According to Omondi, Kenya still lacks a national diabetes registry capable of tracking long-term outcomes such as treatment adherence, complications, and glycaemic control after patients transition out of support programmes.

The growing diabetes burden is emerging at a time when Kenya’s health system is already under pressure from climate-linked disease outbreaks, pollution-related illnesses, malnutrition, and recurring droughts.

A 2024 presentation at the European Society for Pediatric Endocrinology estimated that about 127,000 children in Kenya are living with Type 1 diabetes, yet only around 5,000 are receiving treatment. To bridge the gap, the CDiC programme, launched in Kenya in 2009, had supported about 6,100 children and adolescents by 2025 and helped refurbish 41 diabetes clinics across the country.
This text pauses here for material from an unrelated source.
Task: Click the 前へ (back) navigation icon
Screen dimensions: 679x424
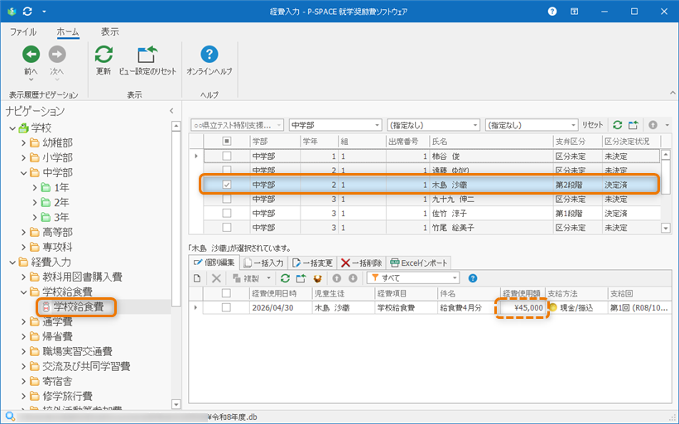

But despite these efforts, many young people still struggle with interrupted treatment, transport costs, stigma, and the rising cost of insulin. For those aging out of support systems, the burden can become overwhelming.

For 27-year-old Elizabeth Nyawira Muriithi, survival now comes with a steep monthly cost. “A single vial of insulin costs more than Sh2,000, and I need several each month,” she says. “Test strips are about Sh1,200 for 50, and I test multiple times a day.”

After marriage, she was able to access diabetes care through her husband’s insurance cover, a privilege she says many young Kenyans do not have.

Health experts argue that the diabetes crisis cannot be separated from wider environmental and social realities. “There is an alarming rise in non-communicable diseases among children and youth, yet our health systems are still largely designed for infectious diseases,” says Dr Catherine Karekezi, Executive Director of the Kenya NCD Alliance. “This leaves young people vulnerable during transition into adulthood.”

Dr Jeremiah Nganda, a health systems researcher at Strathmore University, says the problem is deeply structural. “What we are seeing is a break in continuity of care,” he says. “Young people are supported in childhood, but once they age out, they are expected to independently manage conditions that require lifelong, expensive care.”

He notes that environmental and economic realities in informal settlements make self-management even harder. “In contexts where income is unstable, food insecurity is rising, and access to healthy living environments is limited, managing diabetes becomes extremely difficult,” he says. “We are transferring responsibility without building systems strong enough to support it.”

As Kenya confronts climate change and rapid urban growth, experts say the country must rethink healthcare not only as a medical issue, but also as an environmental justice issue.